*Задания*:
- 1) Кто дирижировал спектаклем «Евгений Онегин» в Михайловском театре, согласно рецензии?
- 2) Соответствуют ли рецензии на «Евгения Онегина» следующие утверждения? (a) Андрий Жолдак регулярно привозит свои спектакли на фестиваль «Балтийский дом». (b) Художником спектакля назван только Андрий Жолдак. (c) Жолдак ни разу не бывал в редакции «ПТЖ».
- 3) Допишите рецензию на «Евгения Онегина» в Михайловском театре, начав сразу после ее последнего предложения.

*Текст страницы*:
★ ★ ★ ★ ★

П. Чайковский. «Евгений Онегин». Михайловский театр.
Дирижер Михаил Татарников, режиссер Андрий Жолдак, художники Моника Пормале, Андрий Жолдак
ЗНАКОМЫЕ НЕЗНАКОМЦЫ
Интерес к спектаклю Михайловского театра вызывало одно громкое имя — Андрий Жолдак. Украинский режиссер, регулярно привозящий свои спектакли на фестиваль «Балтийский дом», — давний знакомый и «ПТЖ» тоже. В редакции бывал, говорил горячо, иногда заносчиво, и хотелось, чтобы уровень его амбиций, казавшийся непомерным, соответствовал уровню его таланта. «Мы были молоды тогда».
Свое место возбудителя общественного и театрального мнения режиссер занял. Его любят и не любят. Чаще не понимают, но точно знают — это крупное имя, индивидуальность и ничего простого от него не ждут. Пока. К простоте он еще придет — и она тоже будет иметь его черты.

★ ★ ★ ★ ★

*Фрагмент данных*:

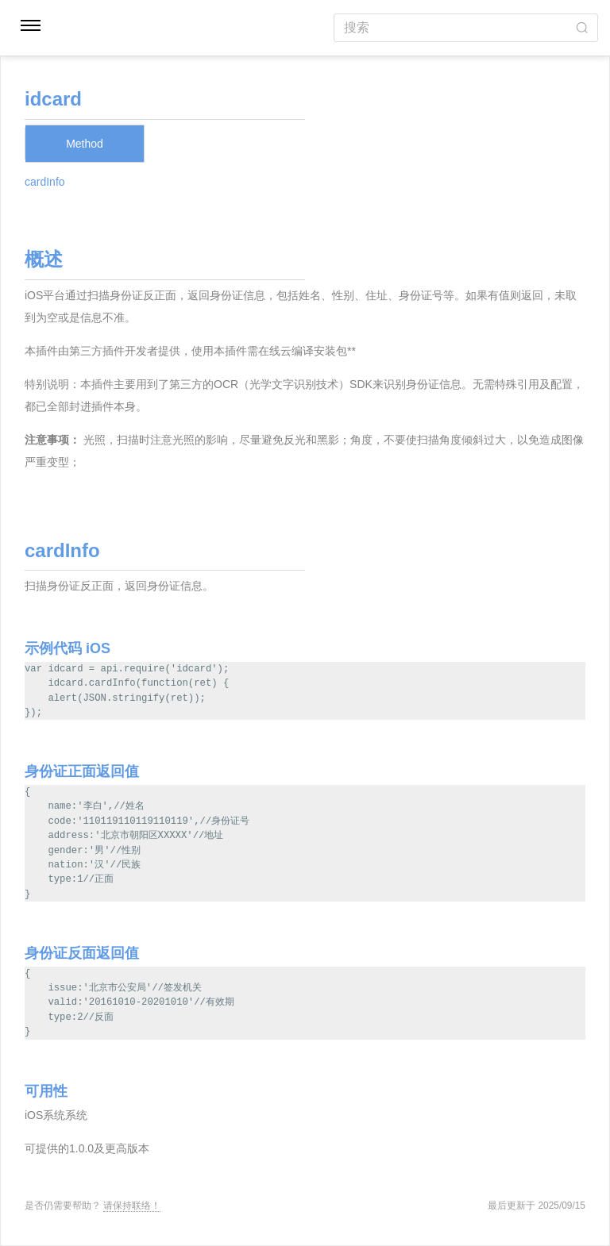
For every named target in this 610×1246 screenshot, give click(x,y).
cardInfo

★ ★ ★ ★ ★

*Ответы к заданиям*:
- 1) Михаил Татарников.

- 2)
(a) Да: «регулярно привозящий свои спектакли на фестиваль».
(b) Нет: «художники Моника Пормале, Андрий Жолдак».
(c) Нет: «В редакции бывал».

- 3)
Жолдак впервые ставил оперу. Это испытание. И хотя режиссура — она везде режиссура и неважно, какой вид театра она выбирает (законы одни, средства выразительности разные), — в опере есть своя специфика: это музыка и пение (сначала пение — музыка есть и в балете). Главный сюжет в оперном театре — взаимоотношения музыки и сцены. Слышит режиссер эту музыку или не слышит, как слышит, что вычитывает. Или просто накладывает свои представления о литературном сюжете — а тут сюжет пушкинский, лакомый — на звучащий в оркестре фон и дело с концом. Это вопрос не только личных взаимоотношений с материалом — «я так слышу». Это вопрос профессионализма и мастерства. После фразы «я так слышу» требуются аргументы — сам спектакль, чтобы доказать — в этом есть логика и художественный смысл. В «Евгении Онегине» Михайловского театра все это обнаруживается — мне так кажется.
Важен факт — люди идут не просто на оперу Чайковского, а на спектакль, поставленный определенным режиссером. Значит, где-то в сознании рядовой публики гнездится мысль об авторском праве режиссера и пусть не осознанное, но желание понять, что данная художественная личность (Жолдак, в частности) думает о Чайковском, что видит и слышит в Чайковском, который, как водится, у каждого свой. Мне интересен Чайковский Жолдака — вот интрига.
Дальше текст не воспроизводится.